WHAT YOU WILL DO:
Whenever the word "computer" turns up in a line below, that line should be copied.

Stored records:

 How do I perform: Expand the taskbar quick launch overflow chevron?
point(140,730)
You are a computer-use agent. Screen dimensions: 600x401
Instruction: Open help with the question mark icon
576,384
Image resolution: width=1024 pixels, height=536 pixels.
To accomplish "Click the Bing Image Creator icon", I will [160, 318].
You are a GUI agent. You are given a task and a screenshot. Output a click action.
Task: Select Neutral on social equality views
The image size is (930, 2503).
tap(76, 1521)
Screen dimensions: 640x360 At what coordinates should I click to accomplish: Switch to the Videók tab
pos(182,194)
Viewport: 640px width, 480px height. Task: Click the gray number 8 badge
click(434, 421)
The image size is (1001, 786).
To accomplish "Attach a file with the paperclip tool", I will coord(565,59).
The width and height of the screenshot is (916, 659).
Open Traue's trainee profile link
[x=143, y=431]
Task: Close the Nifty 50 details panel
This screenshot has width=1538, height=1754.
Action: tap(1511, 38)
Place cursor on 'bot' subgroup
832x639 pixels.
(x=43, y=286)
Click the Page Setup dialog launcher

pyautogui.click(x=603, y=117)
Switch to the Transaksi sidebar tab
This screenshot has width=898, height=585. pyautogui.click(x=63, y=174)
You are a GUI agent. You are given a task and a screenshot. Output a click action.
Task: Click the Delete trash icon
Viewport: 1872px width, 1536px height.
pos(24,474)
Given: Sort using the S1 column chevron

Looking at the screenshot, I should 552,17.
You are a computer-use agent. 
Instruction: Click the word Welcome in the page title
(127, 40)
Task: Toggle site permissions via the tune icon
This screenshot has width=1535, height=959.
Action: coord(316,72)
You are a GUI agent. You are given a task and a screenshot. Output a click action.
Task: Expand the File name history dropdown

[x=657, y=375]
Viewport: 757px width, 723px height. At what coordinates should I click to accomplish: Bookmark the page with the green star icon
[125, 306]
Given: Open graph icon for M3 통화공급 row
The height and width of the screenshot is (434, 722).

ANSWER TO THE EXERCISE:
You are a computer-use agent. Screen dimensions: 600x401
You are a computer-use agent. 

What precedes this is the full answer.